Brian Armstrong and Coinbase condemned these actions, made public announcements in an attempt to explain what happened and how that is not the case for the entire company. But that fact of the matter is, these suspicions were raised even before by the public, and nobody paid attention. Now that somebody was actually caught, based on some blockchain evidence shared on twitter, Coinbase is speaking about it as if they had anti-fraud measures in place all along. Again, the fact that these actions were revealed by forensic blockchain analysis of certain wallets by random people of the internet and not by Coinbase shows they probably haven't paid serious attention to this or maybe even never cared to.
This was just one incident that amounted on a million plus dollars in profits over about a year time. In a grand scheme of thing this is not a lot of money in crypto. There has been much bigger fraudulent activities in crypto world.

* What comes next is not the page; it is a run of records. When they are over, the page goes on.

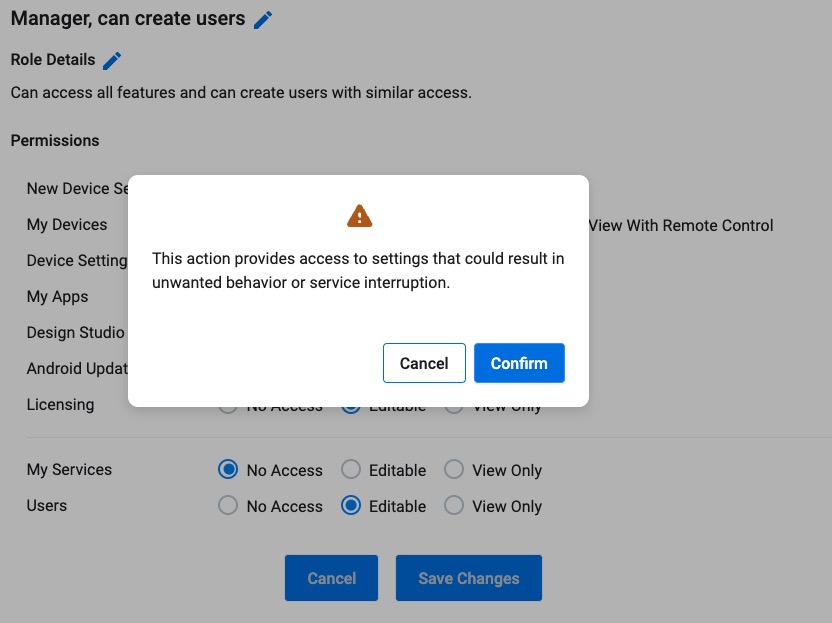Viewport: 832px width, 623px height.
Task: Confirm the warning dialog
Action: (519, 363)
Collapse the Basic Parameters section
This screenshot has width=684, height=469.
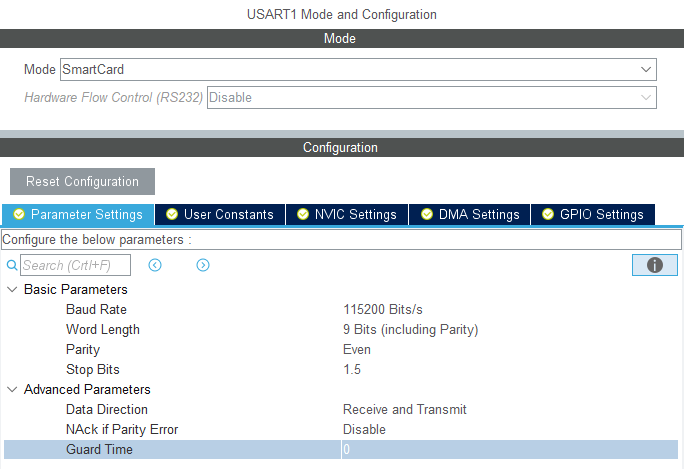pyautogui.click(x=12, y=290)
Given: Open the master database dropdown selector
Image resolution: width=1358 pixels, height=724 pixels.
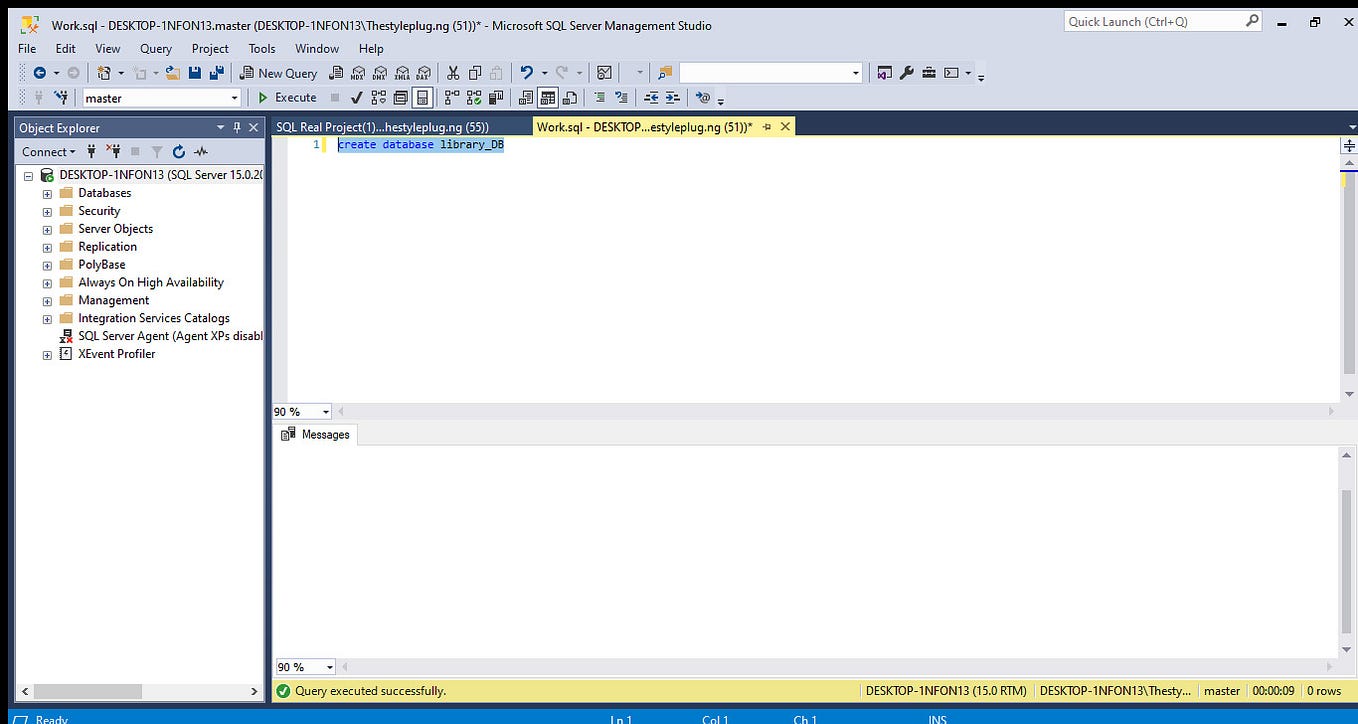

However, just because this is has happened, and suspicious of such activities were present all along, it makes me wonder how many of such front-running trades and market manipulations Coinbase got away with. Maybe they never did. But the question remains that they didn't have proper measures in place to prevent them either.

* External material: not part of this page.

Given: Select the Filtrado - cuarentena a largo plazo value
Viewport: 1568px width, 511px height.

I have a friend who strongly believes that Coinbase manipulates markets and sells more bitcoins than they actually have. I argue that it is not possible, or at the very least it would be a very bad idea for Coinbase to do anything like this. Because they are a US based company and may face harsh legal consequences if they did anything like that. Moreover, such actions of creating bitcoins out of thin air would make them vulnerable to market conditions and cause them go bankrupt in no time. After seeing the inside trading news, I am not sure what to believe any more. Anything is possible.
On another news, SEC announced a probe on Coinbase and its crypto listing practices. SEC seems to believe Coinbase may have violated laws by listing crypto assets that may be classified as securities. I am sure Coinbase will have their lawyers fighting these allegations. At this point nothing is clear and predicting the outcome is same as flipping the coin. Big Short investor Michael Burry seems to be of an opinion that SEC doesn't have proper resources or IQ to investigate crypto listing on Coinbase correctly. On one hand, I doubt SEC would take these steps unless they have done their research and have some solid leads to follow. On the other, SEC doesn't have good reputation of properly assessing crypto matters. It is known fact that they have limited resources. But they can dedicate them all to certain cases to achieve whatever they are trying to accomplish.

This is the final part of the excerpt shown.